Researching a Gallup line can be illuminating in many ways.  There are many family members that demand more attention because of their interesting lives and the times in which they lived.  The first Gallup that immigrated to this country was John Gallop – (the name changed not too long after they arrived).  He arrived in 1630 on the “Mary and John” as part of the Winthrop Fleet.  At first John Gallop came on his own and he settled in Boston, got land and built a wharf and house.  He had a ship and traded up and down the coast.  From all accounts he was an excellent captain and discovered a new channel into the Boston harbor.  Unfortunately for John Gallop – his wife wasn’t too keen to come to the New World.  Governor Winthrop was concerned with the possibility that John Gallop might return back England.  He wrote to the Rev John White in Dorchester the following letter:

I have much difficultye to keep John Gallop here by reason of his wife will not come. 
I marvayle at the woman's weaknesse.  I pray pursuade her and further her coming by all means.  If she will come, let her have the remainder of his wages; if not, let it be bestowed to bring over his childre, if so he desires.  It would be about 40 pounds losse to him to come for her.
                                                Your assured in the Lord's worke,
                                                Massachusetts, July 4, 1632
                                                                J. Winthrop.

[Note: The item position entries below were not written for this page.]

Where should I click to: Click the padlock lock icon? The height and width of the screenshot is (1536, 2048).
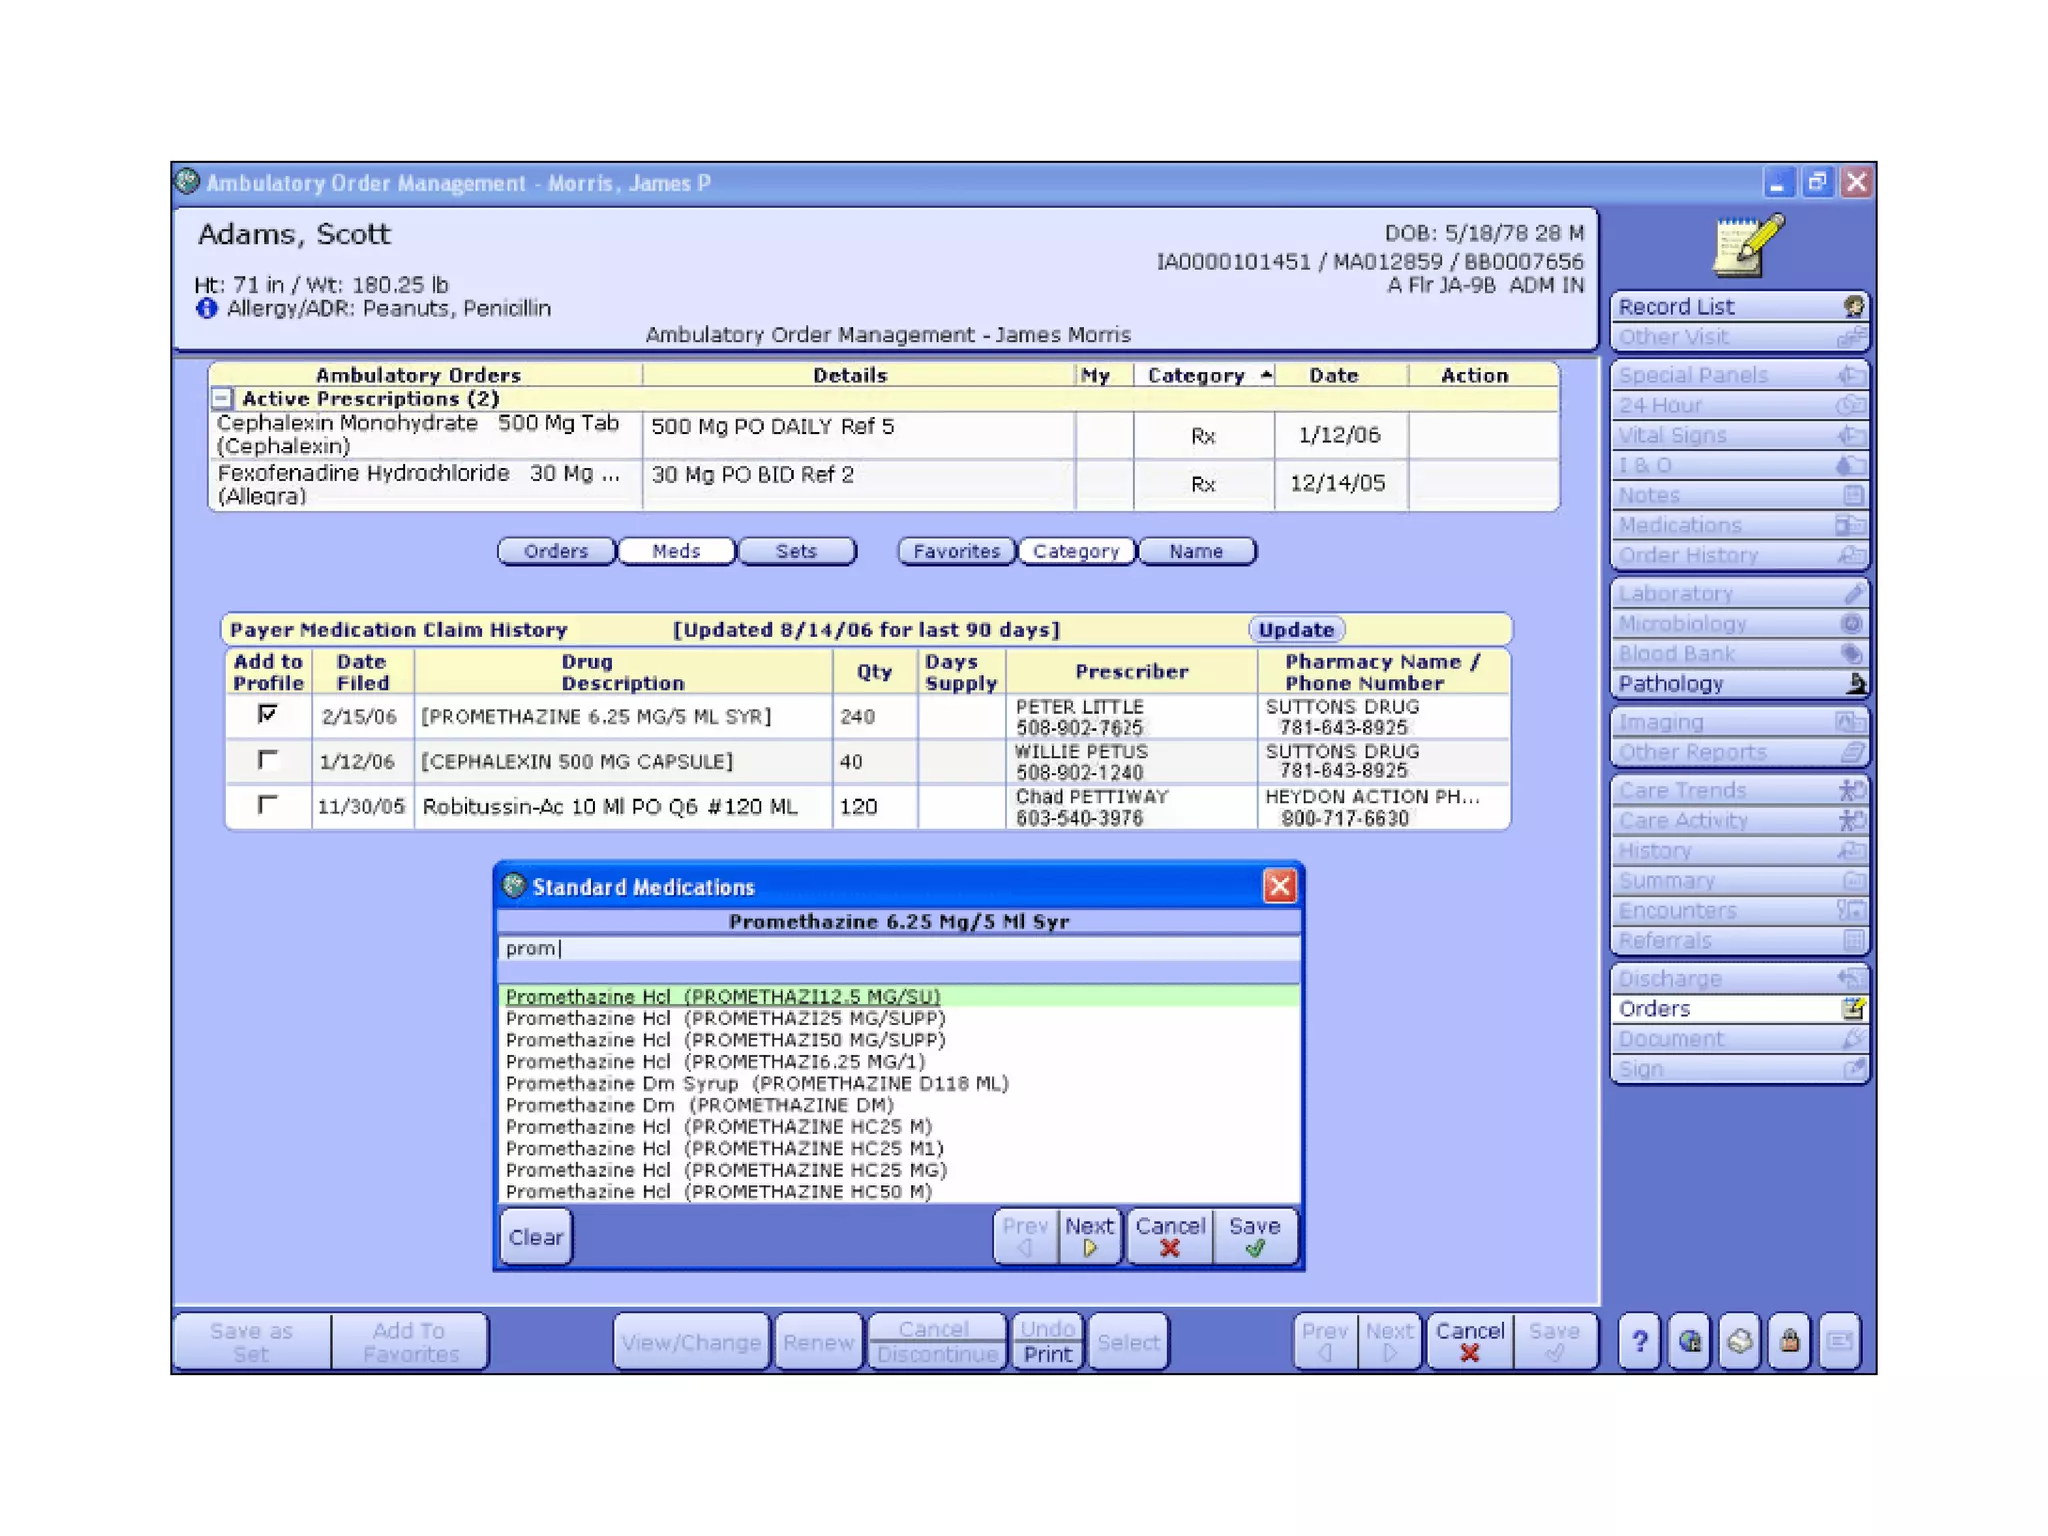(x=1790, y=1341)
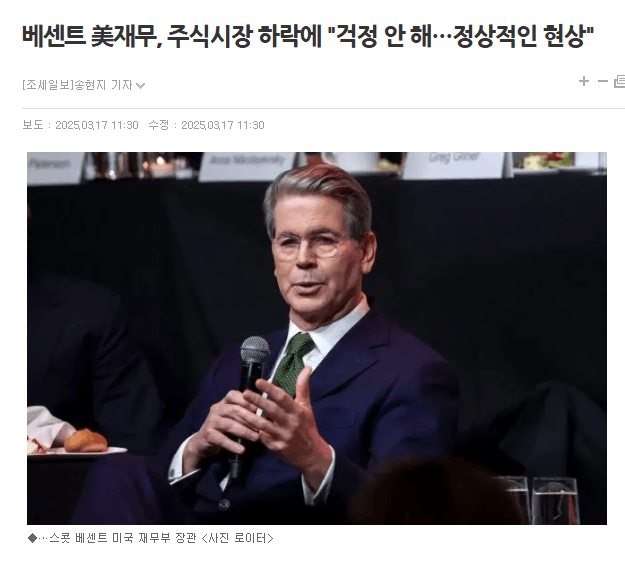Click the photo credit <사진 로이터>
This screenshot has height=567, width=625.
pyautogui.click(x=238, y=538)
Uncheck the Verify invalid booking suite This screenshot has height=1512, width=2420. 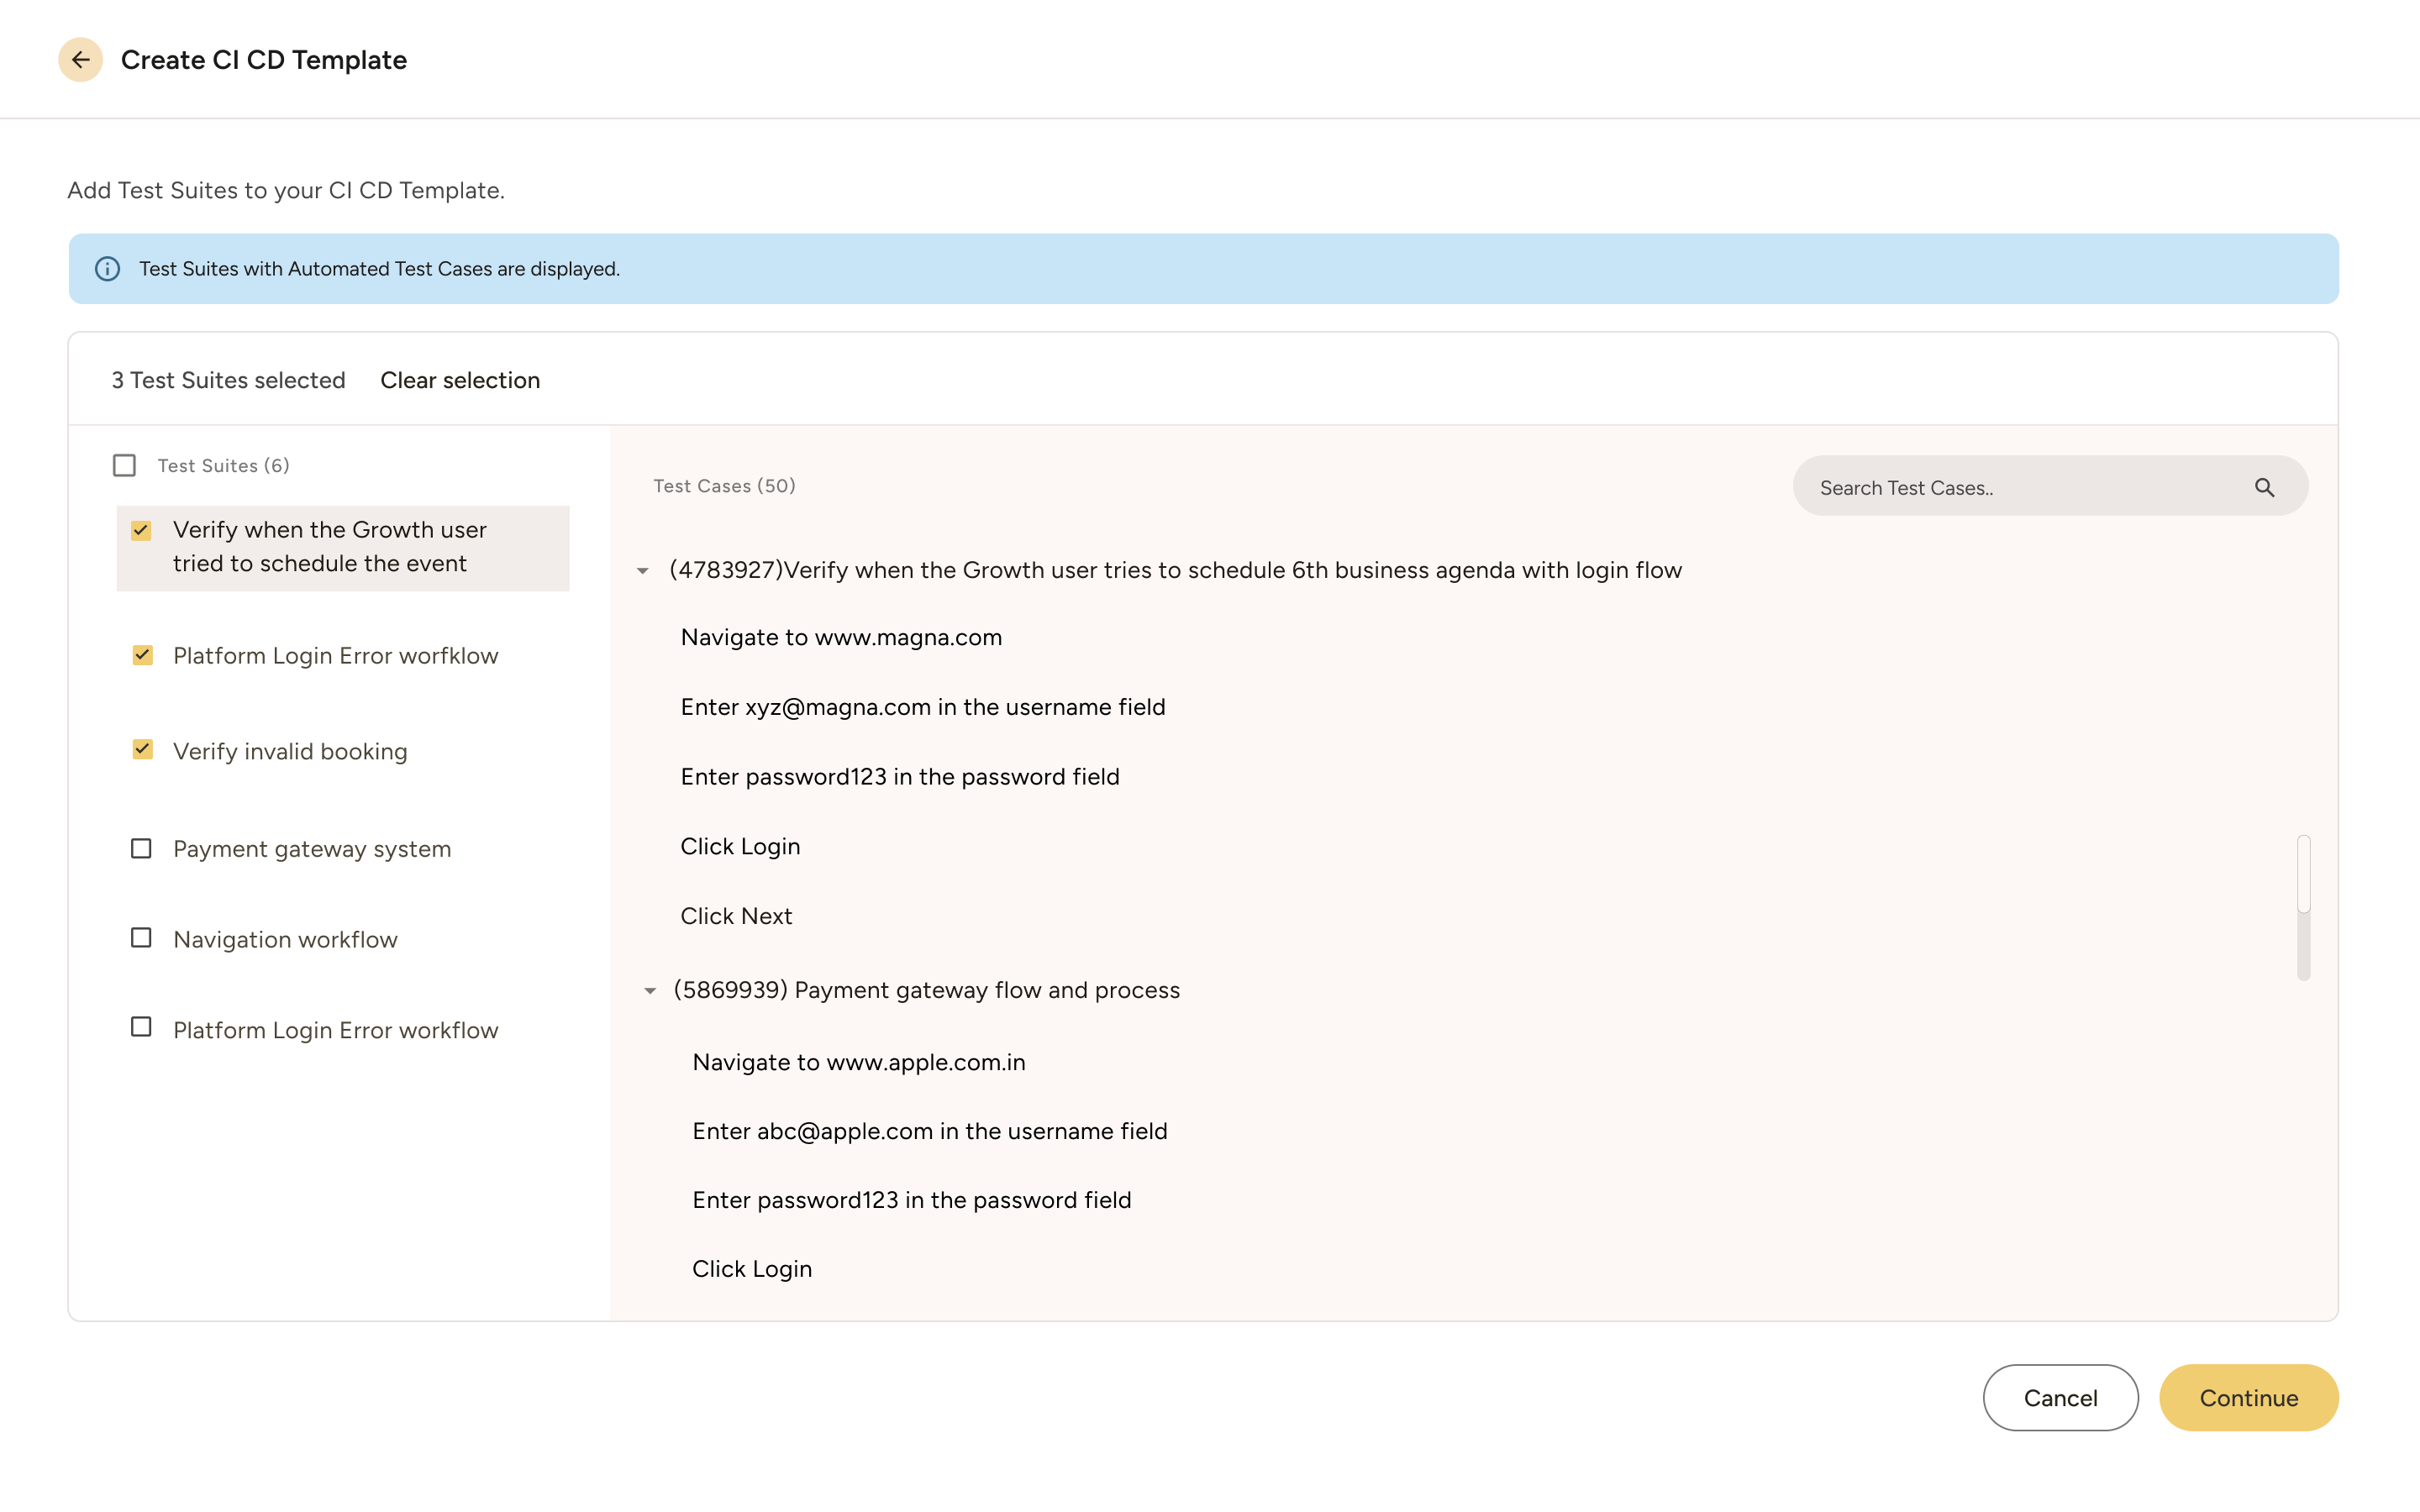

Christobel, John’s wife, finally agreed to come and she and her children arrived in 1633 on the Griffin.  Christobel and John had the following children:
  • John Gallup b. 1615 Bridport, Dorsetshire, England d. 19 Dec 1675 Narragansett Fort, RI
  • Joan Gallop b. 1618 Bridport, Dorsetshire, England d. 20 Mar 1691 Hingham, Plymouth Co., MA m. Thomas Joy
  • William Gallop b. 1622 Mostern, Dorset England – returned to England and fought under Cromwell and died.
  • Francis Gallop b. abt 1625 Bridport, Dorsetshire, England d. 18 Nov 1625 Bridport, Dorsetshire, England
  • Nathaniel Gallop b. 16 Aug 1629 Mosterne, Dorset, England d. 1676
  • Samuel Gallop b. 16 Aug 1629 Mosterne, Dorset, England d. bet 1667-1679.
  • John Gallop died on 11 Jan 1650 in Boston, MA and his wife died on 27 Sep 1655 in Boston, MA. 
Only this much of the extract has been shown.